All of these things mean Calero’s not exactly in high demand among the South Bay’s hiking masses. I set off at 9 on a Saturday morning and saw nary a soul till noon. I walked through still woods, hearing birds and bugs making conversation. Found the occasional hillside dotted with wildflowers.
So despite the lack of must-see attractions, it’s a fine place to spend a few hours in the outdoors. The trails are mostly easy and the hills are borderline humane, a nice break from the cruelty so common on trails built for drivers rather than walkers.
Calero’s primary trail considerations are: a) you can’t take your dog; and b) you can take your horse. So, your experience will vary according to which domesticated animal you prefer.
Yeah, I took pictures. Let’s take a look:
Rare patches of blue sky on an otherwise overcast day. This is along the same trail where the mountain lion was spotted.
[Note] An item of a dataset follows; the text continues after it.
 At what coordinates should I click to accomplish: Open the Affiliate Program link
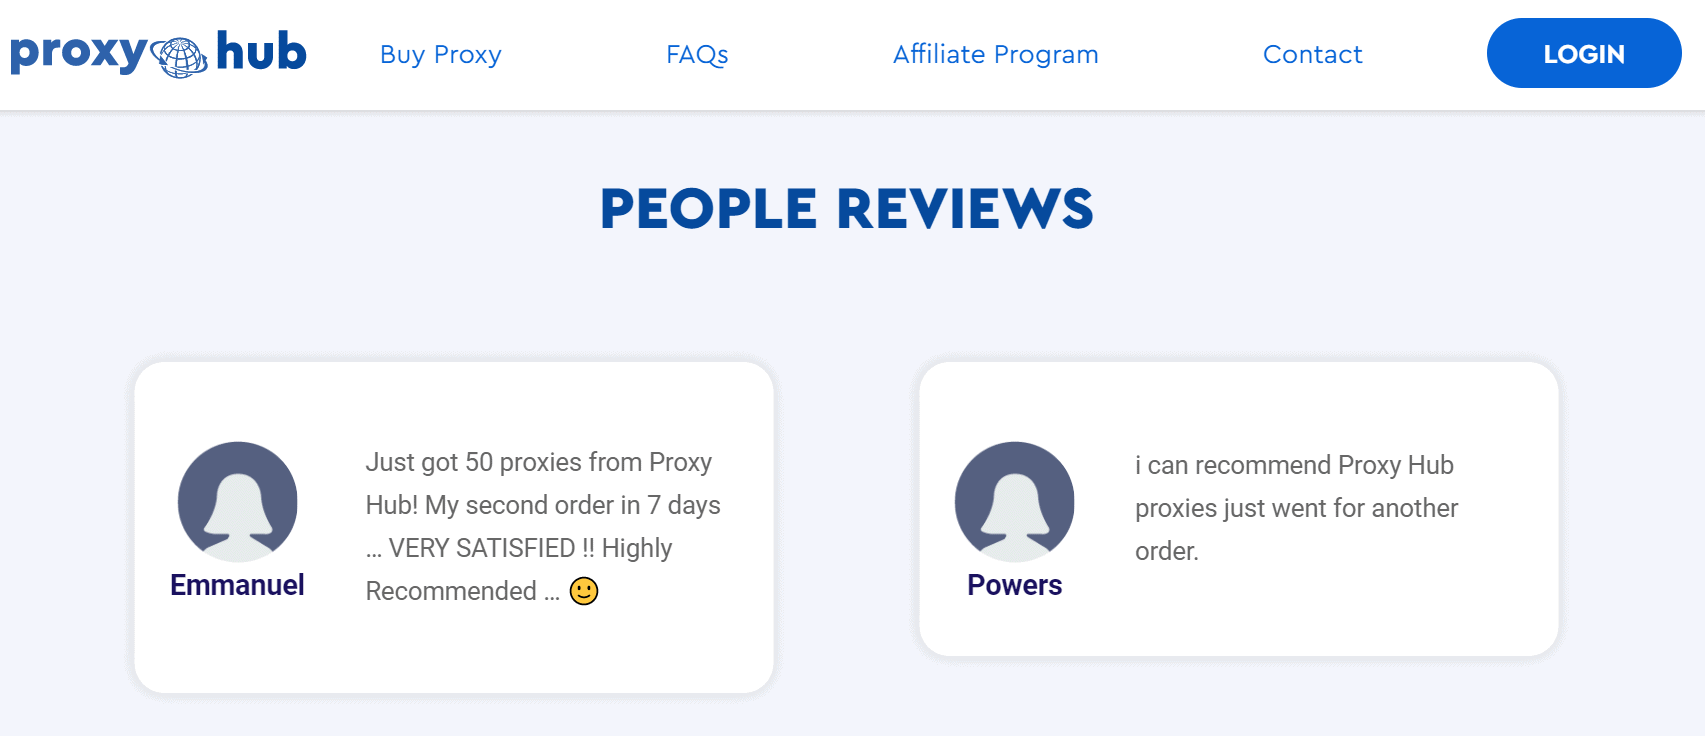(x=996, y=54)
Farther down the same trail. Double-track is preferable to single at a park with horses.
A male turkey splays his tail feathers in an attempt to seduce a nearby female. Couldn’t tell for sure from this distance but I think she yawned and made some of those gobbling noises that roughly translate as, “buzz off, loser.”
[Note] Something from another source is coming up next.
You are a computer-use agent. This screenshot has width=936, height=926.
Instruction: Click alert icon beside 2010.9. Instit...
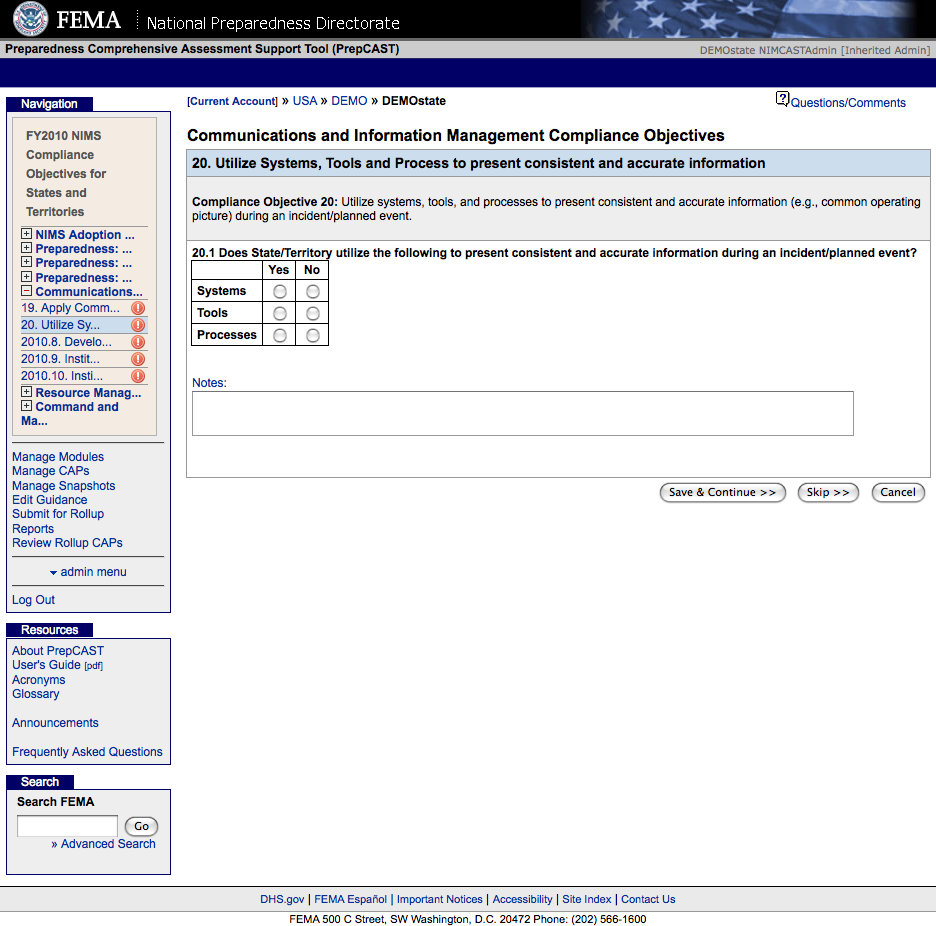138,359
This is pretty cool: a batcave on stilts. It’s on the Javelina Loop Trail.
Gotta have one of these every week.
Little blue guys getting ready to bloom.
Looking down on Calero Reservoir from the Bald Peaks Trail.
The first people I saw after about three hours of hiking.
This pic might’ve looked better in black and white.
Met a very friendly horse in a corral near the reservoir. Could’ve had me a friend for life if I’d have had some carrot chunks.
Los Cerritos Pond is about a half-mile from the traihead — there’s a deck with a bench where you can check out the wildlife at the water’s edge. Lots o’ birds gather in the reeds.
Trails I hiked (I’m going to start cataloging this stuff in case I want to write about it in my column for the paper) :
Figueroa Trail. A left turn at the first trail junction. Stayed on it for two miles to the Pena/Javalina Trail junction. Mostly unshaded.
Javelina Loop: Hiked the northern half, which passes the Bat Inn, for a little over a mile. Mostly downhill to a short connector to the Cottle Trail. Mostly shaded.
Cottle Trail: Headed east for about a mile, gradually uphill but not terribly steep. Includes a couple easy stream crossings. Almost all shaded. Stopped for lunch at the Cottle Trail Rest Area, which has a horse trough and a spring.
Chisnatuk Peak Trail: Single track, steep in places, for a mile. Mostly shaded. Some of the prettiest hiking in the park; lots of wildflowers near the top.
Bald Peaks Trail. Tracks a ridge top for a mile and a half; no shade. Vistas would’ve been much better on a sunny day.
Canada Del Oro Trail: Steep descent through the forest for a mile and a quarter. Mostly shaded; would be a pretty good slog coming up this way.
Vallecito Trail: Half mile, open, mild climbing.
Pena Trail: Quarter mile, mostly uphill but not difficult, open.
Los Cerritos Trail. Downhill mostly for a bit under two miles. Passes Calero Reservoir and Los Cerritos Pond before returning to main trail junction.
So that’s the story on Calero County Park. Looks like wildflower season still has some good shows in store this year, and Calero should be a good place to see them.